October 10, 2017

Dear Journal,

Well i have alot to catch everyone up on. I had been locked out of my account since i think 2013 now that i have remembered my information I will try to be on more. I wander how many of my friends are still here... Anyway...

first of all in the very last entry that i had wrote well the guy i liked.... he was decent enough till we had been together almost four years. Yes i know i had a hard time about everything but that is normal with life. Lot of things happened between me and him during my last years of high-school. He was telling me who i could and couldn't hang out with when i never restricted who he could hang out with. He was allowed to talk to all his friends that were lady's but yet i wasn't allowed to talk to any of my friends (yes most of my friends were guys and his girls but anyway) he was allowed to talk to all his friends but i was allowed only a select few of mine to talk to.... In my opinion it was very fucked up of him. And in my junior prom year he asked me to marry him infront of the whole damn school at prom..... so that way if i turned him down i looked like a jerk. Mine and his wedding was set for 2020 but i was telling a friend of mine the last year or tow what had been happening and he told me that i needed to leave this man.... only problem was how to do it cause the one time i did this man tried to hurt himself. Well needless to say me and this guy are no longer together now. Yes i still have all the gifts he gave me but most i have gotten rid of. he doesn't want his ring back though and that is a pain in my butt. Anyway on to the next thing.

Second of all most of you talked to me while i was in high school.. I graduated May 24, 2015... I was with another man at this point and i didn't know that he was cheating on me till he kept saying a lady's name repeatedly and he didn't even tell me he had left. So at that time i had went back to the one that i was with that i still have the ring for. This was the time that i went suicidal though most of ya don't know that cause i lost touch. I stayed a year in my tiny town. Then in July last year i got into college. I moved to texas cause of my college in august on the 28th of last year. I found out that the friend that i had been talking to for a long time was in the same area and till my dorm room opened up he let me stay with him.

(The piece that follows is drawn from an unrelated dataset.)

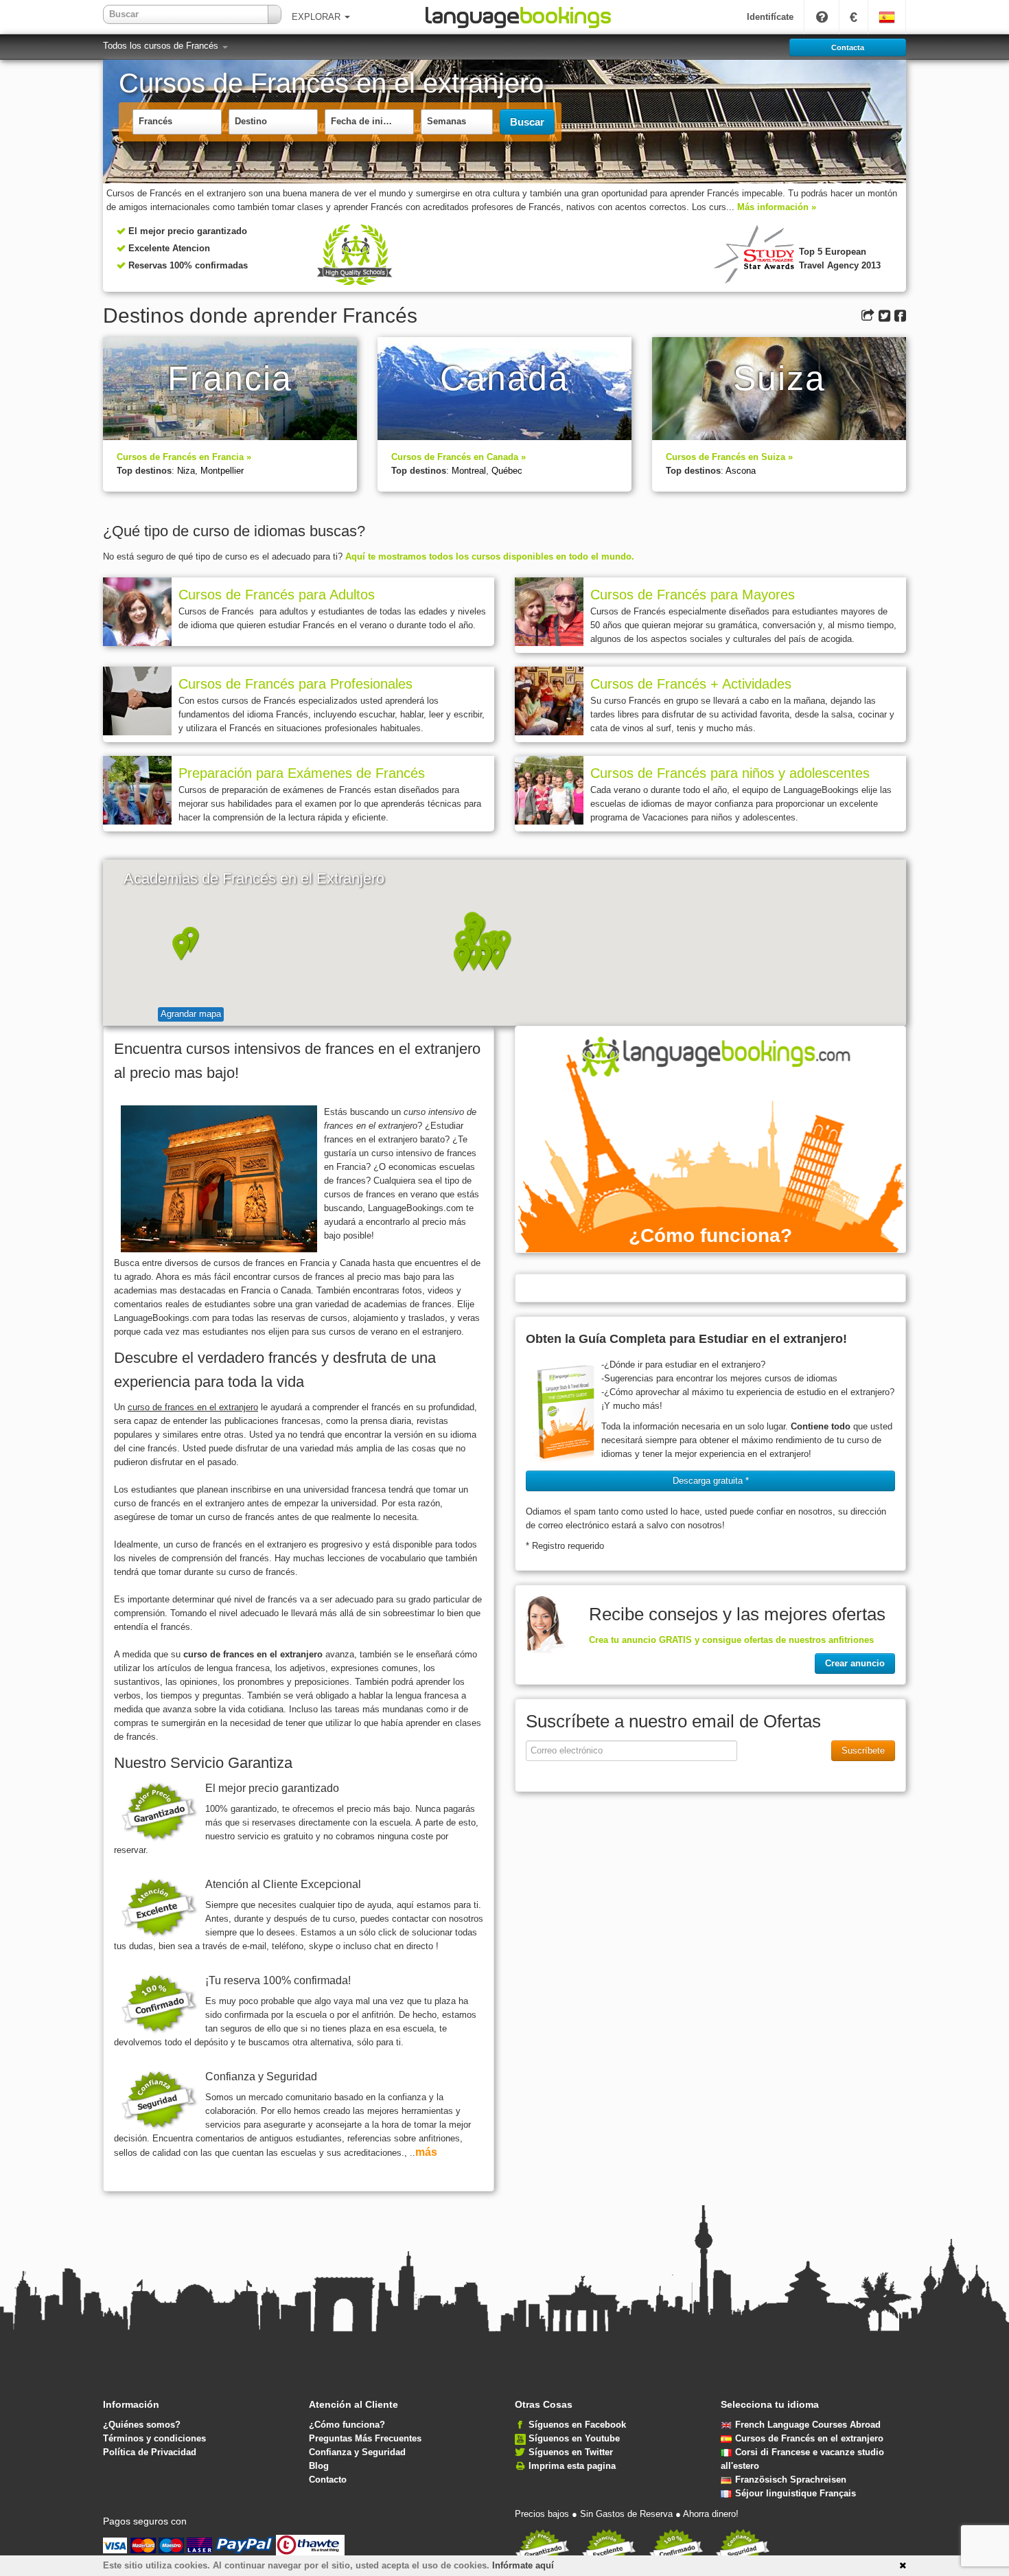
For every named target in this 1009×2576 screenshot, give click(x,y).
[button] (496, 957)
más (426, 2152)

Third of all this is my first full year in texas and I love it here but at times i miss my home in ohio. My friend, is well nmore then a friend now at the last part of last year when i had moved down here he told me he loved me but anyway, he loves and takes care of me and when my school pulled the stupid shit they did he was pissed at them but not much i can do on that one. And the final thing i will tie into this part as the typing is already long.... Me and my man named gray are going to get married next year. I am 21 years old irl now and i am glad to be back with you all.